*** STUDY MATERIAL ***

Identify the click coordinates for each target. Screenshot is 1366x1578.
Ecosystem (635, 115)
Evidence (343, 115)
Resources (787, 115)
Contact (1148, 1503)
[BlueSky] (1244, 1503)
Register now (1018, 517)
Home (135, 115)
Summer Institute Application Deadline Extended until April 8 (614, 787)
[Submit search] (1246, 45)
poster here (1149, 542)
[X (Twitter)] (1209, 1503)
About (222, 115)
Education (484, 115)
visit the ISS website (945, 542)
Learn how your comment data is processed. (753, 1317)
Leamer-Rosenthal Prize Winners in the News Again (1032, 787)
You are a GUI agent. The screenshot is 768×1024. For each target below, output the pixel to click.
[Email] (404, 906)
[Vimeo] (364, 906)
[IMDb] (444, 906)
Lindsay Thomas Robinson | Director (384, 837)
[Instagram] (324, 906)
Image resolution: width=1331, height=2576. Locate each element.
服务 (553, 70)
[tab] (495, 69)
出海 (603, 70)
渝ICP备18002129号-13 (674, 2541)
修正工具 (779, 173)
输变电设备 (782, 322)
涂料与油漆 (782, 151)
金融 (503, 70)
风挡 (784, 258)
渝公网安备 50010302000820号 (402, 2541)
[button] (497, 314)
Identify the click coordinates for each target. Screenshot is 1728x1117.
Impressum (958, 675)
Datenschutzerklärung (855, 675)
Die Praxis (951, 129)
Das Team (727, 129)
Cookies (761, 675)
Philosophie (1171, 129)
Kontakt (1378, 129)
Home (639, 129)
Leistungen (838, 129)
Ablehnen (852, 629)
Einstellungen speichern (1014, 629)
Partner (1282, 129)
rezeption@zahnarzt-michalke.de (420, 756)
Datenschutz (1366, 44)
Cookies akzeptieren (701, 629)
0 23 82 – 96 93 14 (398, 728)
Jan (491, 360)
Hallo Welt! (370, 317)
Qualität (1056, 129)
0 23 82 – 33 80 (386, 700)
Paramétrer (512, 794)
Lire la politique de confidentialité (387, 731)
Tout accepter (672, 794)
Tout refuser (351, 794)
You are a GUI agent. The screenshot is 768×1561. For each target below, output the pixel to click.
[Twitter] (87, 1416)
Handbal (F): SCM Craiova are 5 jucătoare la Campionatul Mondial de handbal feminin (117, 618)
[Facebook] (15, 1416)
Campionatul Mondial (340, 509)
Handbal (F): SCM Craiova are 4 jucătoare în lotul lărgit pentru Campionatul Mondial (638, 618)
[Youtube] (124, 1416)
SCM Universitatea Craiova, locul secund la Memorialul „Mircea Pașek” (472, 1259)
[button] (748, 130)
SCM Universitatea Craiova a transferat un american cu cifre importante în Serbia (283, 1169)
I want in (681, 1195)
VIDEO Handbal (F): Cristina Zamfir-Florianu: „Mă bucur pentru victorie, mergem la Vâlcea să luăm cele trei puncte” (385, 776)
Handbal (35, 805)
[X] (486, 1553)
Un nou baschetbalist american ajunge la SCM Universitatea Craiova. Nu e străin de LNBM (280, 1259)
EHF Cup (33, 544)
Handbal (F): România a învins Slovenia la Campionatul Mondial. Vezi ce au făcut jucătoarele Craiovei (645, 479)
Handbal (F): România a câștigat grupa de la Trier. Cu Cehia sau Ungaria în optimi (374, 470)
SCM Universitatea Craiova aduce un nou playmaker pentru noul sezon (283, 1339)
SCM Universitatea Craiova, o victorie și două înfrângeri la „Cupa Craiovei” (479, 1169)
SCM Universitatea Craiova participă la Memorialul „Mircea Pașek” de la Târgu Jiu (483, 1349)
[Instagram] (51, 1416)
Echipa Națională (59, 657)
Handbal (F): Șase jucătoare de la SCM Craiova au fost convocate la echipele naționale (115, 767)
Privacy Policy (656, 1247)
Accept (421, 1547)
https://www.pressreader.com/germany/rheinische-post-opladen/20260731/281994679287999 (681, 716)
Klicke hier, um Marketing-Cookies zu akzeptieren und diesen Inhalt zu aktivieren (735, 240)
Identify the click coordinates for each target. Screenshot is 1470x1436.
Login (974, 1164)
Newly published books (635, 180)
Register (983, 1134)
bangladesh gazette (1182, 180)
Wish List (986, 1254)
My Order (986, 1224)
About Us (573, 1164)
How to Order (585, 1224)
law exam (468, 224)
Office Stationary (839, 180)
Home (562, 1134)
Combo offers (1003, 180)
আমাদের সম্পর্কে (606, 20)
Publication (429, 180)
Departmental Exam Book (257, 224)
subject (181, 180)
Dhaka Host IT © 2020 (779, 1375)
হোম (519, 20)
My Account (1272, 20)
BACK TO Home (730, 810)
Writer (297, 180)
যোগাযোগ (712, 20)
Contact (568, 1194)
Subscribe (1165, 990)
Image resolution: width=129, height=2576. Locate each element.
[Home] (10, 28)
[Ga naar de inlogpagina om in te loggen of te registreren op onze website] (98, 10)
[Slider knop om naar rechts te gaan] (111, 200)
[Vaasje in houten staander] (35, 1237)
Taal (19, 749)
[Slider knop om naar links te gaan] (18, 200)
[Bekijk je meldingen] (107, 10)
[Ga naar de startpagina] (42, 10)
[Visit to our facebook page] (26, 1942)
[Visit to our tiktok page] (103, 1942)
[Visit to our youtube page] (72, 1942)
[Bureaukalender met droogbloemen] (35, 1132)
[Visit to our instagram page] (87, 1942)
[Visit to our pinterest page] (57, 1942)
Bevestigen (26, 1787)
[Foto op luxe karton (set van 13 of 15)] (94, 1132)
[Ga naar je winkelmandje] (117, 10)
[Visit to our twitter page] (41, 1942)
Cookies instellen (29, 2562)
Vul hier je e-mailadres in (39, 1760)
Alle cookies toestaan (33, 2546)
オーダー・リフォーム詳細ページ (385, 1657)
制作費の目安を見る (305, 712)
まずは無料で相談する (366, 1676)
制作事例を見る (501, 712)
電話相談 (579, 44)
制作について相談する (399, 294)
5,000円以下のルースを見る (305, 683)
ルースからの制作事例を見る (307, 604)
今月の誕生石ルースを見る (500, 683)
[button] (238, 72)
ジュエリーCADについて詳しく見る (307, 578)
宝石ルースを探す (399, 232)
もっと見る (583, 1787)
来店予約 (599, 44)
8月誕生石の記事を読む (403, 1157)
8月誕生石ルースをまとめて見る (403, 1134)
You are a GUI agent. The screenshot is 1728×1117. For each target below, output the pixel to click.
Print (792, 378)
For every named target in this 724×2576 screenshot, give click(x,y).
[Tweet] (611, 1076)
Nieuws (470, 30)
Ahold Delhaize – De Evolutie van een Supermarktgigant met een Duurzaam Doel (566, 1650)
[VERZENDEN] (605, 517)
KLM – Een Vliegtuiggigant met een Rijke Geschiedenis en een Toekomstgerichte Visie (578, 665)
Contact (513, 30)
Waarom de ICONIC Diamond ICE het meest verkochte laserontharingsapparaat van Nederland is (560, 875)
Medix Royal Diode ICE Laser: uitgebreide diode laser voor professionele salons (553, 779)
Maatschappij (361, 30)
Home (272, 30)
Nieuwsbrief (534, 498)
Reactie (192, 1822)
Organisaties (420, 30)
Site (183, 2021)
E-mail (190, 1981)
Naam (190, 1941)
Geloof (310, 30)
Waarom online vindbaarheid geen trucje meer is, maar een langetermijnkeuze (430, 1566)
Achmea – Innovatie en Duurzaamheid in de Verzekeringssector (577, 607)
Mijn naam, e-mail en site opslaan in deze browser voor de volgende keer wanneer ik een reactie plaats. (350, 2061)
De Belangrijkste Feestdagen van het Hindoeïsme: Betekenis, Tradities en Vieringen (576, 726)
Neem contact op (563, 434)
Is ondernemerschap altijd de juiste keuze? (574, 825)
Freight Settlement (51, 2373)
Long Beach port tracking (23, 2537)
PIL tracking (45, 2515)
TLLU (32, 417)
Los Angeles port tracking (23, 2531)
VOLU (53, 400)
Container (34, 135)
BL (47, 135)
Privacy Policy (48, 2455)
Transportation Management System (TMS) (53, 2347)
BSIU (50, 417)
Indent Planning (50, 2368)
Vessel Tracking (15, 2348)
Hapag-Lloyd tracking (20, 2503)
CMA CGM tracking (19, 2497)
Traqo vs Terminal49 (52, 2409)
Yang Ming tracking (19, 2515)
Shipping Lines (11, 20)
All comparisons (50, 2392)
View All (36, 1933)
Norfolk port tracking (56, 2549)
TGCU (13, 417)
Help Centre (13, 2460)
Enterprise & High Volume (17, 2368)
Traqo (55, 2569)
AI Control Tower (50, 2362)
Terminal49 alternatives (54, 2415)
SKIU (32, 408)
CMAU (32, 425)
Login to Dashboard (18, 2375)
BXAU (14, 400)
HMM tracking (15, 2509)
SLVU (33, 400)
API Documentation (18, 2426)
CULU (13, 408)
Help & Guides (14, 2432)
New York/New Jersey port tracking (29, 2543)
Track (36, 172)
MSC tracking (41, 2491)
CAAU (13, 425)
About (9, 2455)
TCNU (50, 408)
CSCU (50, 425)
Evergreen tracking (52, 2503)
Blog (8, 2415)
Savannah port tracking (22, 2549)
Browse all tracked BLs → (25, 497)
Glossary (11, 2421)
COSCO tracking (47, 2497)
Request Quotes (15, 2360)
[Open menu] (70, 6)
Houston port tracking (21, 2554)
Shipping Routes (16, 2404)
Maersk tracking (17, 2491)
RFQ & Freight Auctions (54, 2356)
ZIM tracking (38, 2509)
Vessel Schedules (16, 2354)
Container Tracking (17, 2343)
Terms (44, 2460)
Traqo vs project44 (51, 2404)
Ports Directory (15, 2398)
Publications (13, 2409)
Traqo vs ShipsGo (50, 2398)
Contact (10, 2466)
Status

*** End of STUDY MATERIAL ***

**WORK TO BE COMPLETED**
For this task, write out exactly the lines of the entries above, starting at the line with "Taal (19, 749)" and ending at the line with "Waarom de ICONIC", both included, and no others.

**RESULT OF THE EXERCISE**
Taal (19, 749)
[Slider knop om naar links te gaan] (18, 200)
[Bekijk je meldingen] (107, 10)
[Ga naar de startpagina] (42, 10)
[Visit to our facebook page] (26, 1942)
[Visit to our tiktok page] (103, 1942)
[Visit to our youtube page] (72, 1942)
[Bureaukalender met droogbloemen] (35, 1132)
[Visit to our instagram page] (87, 1942)
[Visit to our pinterest page] (57, 1942)
Bevestigen (26, 1787)
[Foto op luxe karton (set van 13 of 15)] (94, 1132)
[Ga naar je winkelmandje] (117, 10)
[Visit to our twitter page] (41, 1942)
Cookies instellen (29, 2562)
Vul hier je e-mailadres in (39, 1760)
Alle cookies toestaan (33, 2546)
オーダー・リフォーム詳細ページ (385, 1657)
制作費の目安を見る (305, 712)
まずは無料で相談する (366, 1676)
制作事例を見る (501, 712)
電話相談 (579, 44)
制作について相談する (399, 294)
5,000円以下のルースを見る (305, 683)
ルースからの制作事例を見る (307, 604)
今月の誕生石ルースを見る (500, 683)
[button] (238, 72)
ジュエリーCADについて詳しく見る (307, 578)
宝石ルースを探す (399, 232)
もっと見る (583, 1787)
来店予約 (599, 44)
8月誕生石の記事を読む (403, 1157)
8月誕生石ルースをまとめて見る (403, 1134)
You are a GUI agent. The screenshot is 1728×1117. For each target below, output the pixel to click.
Print (792, 378)
For every named target in this 724×2576 screenshot, give click(x,y).
[Tweet] (611, 1076)
Nieuws (470, 30)
Ahold Delhaize – De Evolutie van een Supermarktgigant met een Duurzaam Doel (566, 1650)
[VERZENDEN] (605, 517)
KLM – Een Vliegtuiggigant met een Rijke Geschiedenis en een Toekomstgerichte Visie (578, 665)
Contact (513, 30)
Waarom de ICONIC Diamond ICE het meest verkochte laserontharingsapparaat van Nederland is (560, 875)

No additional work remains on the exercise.